It’s worth noting that Vision Industries’ shareholder, Abunayyan, has been highly active in China, with its subsidiary, ACWA Power, engaging in business exchanges and collaborations with several Chinese companies. According to a June 2019 announcement by China’s Ministry of Commerce, ACWA, a Saudi power and desalination supplier, agreed to partner with the Silk Road Fund, with the fund holding a substantial 49% stake in ACWA’s renewable energy subsidiary.
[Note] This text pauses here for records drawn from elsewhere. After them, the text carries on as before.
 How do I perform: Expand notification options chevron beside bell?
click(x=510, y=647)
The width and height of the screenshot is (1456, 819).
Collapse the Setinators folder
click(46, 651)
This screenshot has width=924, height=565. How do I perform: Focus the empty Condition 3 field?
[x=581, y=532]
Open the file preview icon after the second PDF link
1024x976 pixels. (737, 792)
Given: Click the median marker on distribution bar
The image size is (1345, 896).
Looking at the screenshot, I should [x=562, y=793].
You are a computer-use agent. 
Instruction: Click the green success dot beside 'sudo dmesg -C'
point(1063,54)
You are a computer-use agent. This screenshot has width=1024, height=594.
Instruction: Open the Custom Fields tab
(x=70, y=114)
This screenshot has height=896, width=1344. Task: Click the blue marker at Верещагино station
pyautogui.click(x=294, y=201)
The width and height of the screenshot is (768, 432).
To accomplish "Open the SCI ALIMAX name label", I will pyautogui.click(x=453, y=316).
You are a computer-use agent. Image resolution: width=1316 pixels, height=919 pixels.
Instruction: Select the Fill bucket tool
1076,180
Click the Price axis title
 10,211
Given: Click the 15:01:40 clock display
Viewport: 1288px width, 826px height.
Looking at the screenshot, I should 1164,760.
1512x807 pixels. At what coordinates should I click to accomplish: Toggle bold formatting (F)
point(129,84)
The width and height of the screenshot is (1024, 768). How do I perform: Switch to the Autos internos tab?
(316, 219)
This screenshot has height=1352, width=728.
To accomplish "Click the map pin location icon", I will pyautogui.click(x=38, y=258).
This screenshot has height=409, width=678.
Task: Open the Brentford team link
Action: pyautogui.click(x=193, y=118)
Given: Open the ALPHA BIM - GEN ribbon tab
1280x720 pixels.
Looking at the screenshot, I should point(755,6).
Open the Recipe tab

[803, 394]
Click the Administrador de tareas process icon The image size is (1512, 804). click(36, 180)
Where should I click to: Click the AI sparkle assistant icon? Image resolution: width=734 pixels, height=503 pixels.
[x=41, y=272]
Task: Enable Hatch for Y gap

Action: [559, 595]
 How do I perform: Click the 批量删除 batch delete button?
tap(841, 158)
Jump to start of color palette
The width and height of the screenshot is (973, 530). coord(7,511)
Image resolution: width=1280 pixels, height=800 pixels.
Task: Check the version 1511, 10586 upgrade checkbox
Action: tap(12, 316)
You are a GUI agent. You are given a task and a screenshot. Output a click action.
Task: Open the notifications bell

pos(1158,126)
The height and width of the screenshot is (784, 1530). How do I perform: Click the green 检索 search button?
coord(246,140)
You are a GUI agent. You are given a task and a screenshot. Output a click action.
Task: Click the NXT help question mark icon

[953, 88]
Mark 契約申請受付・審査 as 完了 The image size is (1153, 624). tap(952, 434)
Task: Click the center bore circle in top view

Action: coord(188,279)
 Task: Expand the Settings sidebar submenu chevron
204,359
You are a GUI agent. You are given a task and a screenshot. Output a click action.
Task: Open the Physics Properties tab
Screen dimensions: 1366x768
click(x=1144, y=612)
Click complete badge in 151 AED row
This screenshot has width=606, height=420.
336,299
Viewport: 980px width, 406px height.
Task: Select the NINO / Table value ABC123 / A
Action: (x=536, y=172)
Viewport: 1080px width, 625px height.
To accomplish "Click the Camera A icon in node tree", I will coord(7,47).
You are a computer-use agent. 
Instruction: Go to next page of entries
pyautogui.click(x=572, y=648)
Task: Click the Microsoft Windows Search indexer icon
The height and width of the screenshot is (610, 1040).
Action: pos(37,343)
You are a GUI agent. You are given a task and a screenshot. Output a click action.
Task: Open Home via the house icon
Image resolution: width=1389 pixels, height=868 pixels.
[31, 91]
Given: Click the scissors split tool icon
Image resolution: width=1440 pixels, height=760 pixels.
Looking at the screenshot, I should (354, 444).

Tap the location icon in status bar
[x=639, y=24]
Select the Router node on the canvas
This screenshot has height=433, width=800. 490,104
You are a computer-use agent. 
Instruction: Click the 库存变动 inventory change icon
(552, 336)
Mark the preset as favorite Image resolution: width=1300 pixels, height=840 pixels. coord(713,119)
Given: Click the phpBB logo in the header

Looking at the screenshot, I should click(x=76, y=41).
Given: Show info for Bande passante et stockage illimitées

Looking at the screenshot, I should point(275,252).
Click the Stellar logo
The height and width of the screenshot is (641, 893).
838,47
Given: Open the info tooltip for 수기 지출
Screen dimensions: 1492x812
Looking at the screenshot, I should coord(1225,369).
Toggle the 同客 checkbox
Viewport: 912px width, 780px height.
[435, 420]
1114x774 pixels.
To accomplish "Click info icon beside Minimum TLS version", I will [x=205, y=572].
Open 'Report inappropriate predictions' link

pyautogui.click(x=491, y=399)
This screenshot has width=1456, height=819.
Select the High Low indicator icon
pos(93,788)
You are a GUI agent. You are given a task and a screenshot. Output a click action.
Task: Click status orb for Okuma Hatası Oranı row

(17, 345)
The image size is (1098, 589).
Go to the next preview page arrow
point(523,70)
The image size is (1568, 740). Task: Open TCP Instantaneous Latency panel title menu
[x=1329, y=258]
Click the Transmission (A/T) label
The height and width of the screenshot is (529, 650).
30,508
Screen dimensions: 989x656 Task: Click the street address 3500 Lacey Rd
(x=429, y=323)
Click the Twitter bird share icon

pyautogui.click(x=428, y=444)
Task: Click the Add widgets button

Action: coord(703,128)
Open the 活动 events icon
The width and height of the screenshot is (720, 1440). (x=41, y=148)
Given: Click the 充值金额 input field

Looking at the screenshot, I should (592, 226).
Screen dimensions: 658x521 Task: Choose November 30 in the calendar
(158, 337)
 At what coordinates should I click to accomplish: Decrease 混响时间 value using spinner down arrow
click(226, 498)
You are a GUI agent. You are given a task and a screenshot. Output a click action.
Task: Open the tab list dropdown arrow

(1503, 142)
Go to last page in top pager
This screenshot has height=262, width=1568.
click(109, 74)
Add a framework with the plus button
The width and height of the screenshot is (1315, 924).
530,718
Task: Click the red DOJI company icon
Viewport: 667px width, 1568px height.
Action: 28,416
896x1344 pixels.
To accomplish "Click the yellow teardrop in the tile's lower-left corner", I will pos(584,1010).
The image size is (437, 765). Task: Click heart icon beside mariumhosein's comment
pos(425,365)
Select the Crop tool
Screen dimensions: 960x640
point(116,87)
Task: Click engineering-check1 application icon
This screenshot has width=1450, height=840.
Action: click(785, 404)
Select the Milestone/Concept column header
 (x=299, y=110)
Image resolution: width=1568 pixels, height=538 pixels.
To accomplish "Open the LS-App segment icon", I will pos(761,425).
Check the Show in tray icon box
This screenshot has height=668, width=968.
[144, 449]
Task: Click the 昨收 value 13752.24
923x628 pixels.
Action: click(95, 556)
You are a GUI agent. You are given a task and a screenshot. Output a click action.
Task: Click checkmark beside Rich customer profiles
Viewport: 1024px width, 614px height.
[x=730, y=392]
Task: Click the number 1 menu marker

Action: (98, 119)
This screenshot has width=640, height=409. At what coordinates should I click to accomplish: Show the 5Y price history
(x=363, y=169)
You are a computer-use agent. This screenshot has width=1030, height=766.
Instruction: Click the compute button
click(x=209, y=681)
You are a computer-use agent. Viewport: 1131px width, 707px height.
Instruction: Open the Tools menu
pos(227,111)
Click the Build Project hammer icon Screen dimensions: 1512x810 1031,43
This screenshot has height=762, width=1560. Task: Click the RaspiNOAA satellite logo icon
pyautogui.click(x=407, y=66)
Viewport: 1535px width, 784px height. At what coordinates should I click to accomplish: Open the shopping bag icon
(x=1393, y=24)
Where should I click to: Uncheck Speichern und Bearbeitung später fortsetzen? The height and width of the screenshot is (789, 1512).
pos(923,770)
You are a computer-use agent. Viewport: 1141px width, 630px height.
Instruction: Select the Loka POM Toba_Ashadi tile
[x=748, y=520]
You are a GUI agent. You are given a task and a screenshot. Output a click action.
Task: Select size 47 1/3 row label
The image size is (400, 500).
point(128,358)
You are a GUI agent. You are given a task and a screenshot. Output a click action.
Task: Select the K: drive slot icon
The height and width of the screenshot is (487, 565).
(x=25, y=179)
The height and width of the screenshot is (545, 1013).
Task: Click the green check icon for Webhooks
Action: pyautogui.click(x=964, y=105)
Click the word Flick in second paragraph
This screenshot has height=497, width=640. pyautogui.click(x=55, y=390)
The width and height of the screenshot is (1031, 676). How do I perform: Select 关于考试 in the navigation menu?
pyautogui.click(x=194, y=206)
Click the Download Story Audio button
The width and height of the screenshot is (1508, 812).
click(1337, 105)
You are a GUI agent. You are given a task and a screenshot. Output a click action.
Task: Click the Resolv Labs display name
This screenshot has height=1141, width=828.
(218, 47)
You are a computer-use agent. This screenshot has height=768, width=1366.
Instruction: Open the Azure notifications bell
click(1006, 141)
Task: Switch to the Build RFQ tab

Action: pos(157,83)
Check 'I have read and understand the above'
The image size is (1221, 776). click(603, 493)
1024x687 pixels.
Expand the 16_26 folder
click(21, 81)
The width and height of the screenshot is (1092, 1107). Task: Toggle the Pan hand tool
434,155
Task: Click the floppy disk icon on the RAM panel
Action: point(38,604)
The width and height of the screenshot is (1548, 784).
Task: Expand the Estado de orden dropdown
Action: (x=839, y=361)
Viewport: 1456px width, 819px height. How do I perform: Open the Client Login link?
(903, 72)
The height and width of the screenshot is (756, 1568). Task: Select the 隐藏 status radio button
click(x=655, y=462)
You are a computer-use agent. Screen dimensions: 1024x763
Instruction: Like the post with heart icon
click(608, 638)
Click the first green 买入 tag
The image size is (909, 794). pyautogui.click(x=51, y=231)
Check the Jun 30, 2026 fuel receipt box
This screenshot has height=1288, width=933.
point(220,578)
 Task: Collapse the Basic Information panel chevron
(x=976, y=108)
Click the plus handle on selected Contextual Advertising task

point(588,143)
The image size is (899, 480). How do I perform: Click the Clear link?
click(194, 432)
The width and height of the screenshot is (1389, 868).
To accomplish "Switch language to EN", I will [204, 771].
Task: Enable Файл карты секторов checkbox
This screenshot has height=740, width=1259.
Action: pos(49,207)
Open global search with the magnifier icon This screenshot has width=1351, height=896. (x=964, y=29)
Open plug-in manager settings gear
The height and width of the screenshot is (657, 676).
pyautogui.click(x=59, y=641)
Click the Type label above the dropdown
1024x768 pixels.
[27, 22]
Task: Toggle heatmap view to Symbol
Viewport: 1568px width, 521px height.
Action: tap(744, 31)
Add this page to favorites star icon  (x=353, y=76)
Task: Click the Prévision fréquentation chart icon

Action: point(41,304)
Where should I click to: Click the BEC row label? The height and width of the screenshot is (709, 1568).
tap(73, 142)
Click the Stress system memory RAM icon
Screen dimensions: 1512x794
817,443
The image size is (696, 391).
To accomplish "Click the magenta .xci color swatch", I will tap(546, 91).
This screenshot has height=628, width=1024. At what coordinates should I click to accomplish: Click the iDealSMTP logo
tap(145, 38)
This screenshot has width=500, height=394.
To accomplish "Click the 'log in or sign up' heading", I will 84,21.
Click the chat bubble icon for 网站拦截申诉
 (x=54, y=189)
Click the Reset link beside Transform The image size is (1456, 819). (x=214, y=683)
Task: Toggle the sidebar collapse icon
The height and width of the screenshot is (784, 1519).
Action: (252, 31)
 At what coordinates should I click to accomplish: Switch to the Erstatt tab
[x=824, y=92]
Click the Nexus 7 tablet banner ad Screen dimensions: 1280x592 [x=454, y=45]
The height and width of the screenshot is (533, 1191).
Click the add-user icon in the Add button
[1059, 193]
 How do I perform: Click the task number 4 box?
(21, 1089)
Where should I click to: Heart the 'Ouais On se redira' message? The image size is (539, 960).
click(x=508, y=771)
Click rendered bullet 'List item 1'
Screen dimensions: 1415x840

The Silk Road Fund was established with contributions from China’s foreign exchange reserves, China Investment Corporation, China Exim Bank, and China Development Bank, following the principles of marketization, internationalization, and specialization, as outlined in the Company Law of the People’s Republic of China. In 2022, ACWA signed Memoranda of Understanding (MOUs) with nine Chinese companies to support their financing, investment, and construction of projects in Saudi Arabia and Belt and Road Initiative countries.
These nine companies, comprising six state-owned enterprises and three private enterprises, include: Industrial and Commercial Bank of China, Bank of China, State Power Investment Corporation Limited, State Grid Corporation of China, China Energy Engineering Corporation, China National Offshore Oil Corporation, Jinko Solar, Solargiga Energy, and Jolywood. Notably, Jinko Solar, Solargiga Energy, and others have recently secured significant contracts in Saudi Arabia.
Furthermore, Hong Kong-based companies are also exploring investment opportunities in Saudi Arabia. Li Ka-shing’s son, Victor Li, Co-Chairman and Managing Director of CK Hutchison Holdings, is betting on Saudi Arabia’s green economy. According to The Washington Post, Li’s gas distribution company, Hong Kong and China Gas (Towngas), is studying the feasibility of establishing a clean energy manufacturing base in Saudi Arabia.
Saudi Arabia, known for its abundant oil resources, is utilizing its substantial investment capital to construct the world’s largest green hydrogen plant in NEOM, a futuristic city being built on the Red Sea, with an estimated cost of $500 billion.